FAM160A1
FAM160A1: A Comprehensive Guide
Description
FAM160A1, also known as Family with Sequence Similarity 160 Member A1, is a protein-coding gene located on chromosome 11q13.2. It encodes a protein involved in cellular adhesion and migration. FAM160A1 is expressed in various tissues, including the brain, heart, and skeletal muscle.
Associated Diseases
Mutations in the FAM160A1 gene have been linked to a range of neurological disorders, including:
- Amyotrophic Lateral Sclerosis (ALS): A progressive neurological disease that affects motor neurons in the brain and spinal cord, causing muscle weakness, atrophy, and eventual paralysis.
- Frontotemporal Dementia (FTD): A neurodegenerative disease that affects the frontal and temporal lobes of the brain, resulting in changes in behavior, language, and cognition.
- Mitochondrial Encephalopathy, Lactic Acidosis, and Stroke-like Episodes (MELAS): A rare genetic disorder caused by mitochondrial dysfunction, leading to seizures, strokes, and other neurological symptoms.

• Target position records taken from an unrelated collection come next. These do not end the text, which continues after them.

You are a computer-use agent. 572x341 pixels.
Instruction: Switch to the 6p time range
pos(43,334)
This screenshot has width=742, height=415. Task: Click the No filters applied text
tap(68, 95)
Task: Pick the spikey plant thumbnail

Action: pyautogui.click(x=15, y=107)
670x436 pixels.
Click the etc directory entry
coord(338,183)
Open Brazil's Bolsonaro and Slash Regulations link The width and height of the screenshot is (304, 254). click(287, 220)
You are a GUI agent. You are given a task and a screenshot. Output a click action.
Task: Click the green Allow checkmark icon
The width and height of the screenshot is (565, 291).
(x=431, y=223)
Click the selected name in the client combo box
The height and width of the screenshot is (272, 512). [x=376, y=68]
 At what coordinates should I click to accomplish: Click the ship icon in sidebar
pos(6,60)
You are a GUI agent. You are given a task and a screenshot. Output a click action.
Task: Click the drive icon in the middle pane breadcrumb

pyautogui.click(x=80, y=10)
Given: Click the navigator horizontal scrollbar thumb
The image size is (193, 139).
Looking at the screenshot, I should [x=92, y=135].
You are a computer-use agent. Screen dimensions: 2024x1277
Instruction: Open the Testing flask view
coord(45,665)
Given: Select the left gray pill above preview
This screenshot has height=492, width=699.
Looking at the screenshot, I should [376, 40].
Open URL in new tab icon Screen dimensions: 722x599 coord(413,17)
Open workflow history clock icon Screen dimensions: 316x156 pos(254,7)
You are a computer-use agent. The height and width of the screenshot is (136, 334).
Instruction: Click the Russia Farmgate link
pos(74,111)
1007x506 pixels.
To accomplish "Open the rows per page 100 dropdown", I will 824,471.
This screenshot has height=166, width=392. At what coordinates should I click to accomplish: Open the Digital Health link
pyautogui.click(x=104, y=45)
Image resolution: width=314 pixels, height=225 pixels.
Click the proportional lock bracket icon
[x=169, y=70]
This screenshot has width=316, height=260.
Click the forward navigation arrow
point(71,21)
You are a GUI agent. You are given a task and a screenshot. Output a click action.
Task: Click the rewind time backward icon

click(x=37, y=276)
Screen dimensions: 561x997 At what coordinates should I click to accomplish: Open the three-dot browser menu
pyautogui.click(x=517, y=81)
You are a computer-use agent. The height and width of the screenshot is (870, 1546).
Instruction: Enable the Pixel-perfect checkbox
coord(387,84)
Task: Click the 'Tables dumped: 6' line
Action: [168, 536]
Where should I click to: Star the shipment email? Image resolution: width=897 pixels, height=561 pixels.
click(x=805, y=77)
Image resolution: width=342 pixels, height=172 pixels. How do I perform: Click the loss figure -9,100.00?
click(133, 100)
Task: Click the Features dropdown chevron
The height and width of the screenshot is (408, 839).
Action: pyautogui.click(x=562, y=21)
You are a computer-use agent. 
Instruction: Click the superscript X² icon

- Autism Spectrum Disorder (ASD): A developmental disorder that affects social communication and interaction skills, along with repetitive behaviors.
Did you Know ?
Approximately 1 in 1,000 individuals are carriers of a mutation in the FAM160A1 gene. However, only a small percentage of these carriers will develop a related disorder. This suggests that other genetic or environmental factors may also play a role in disease development.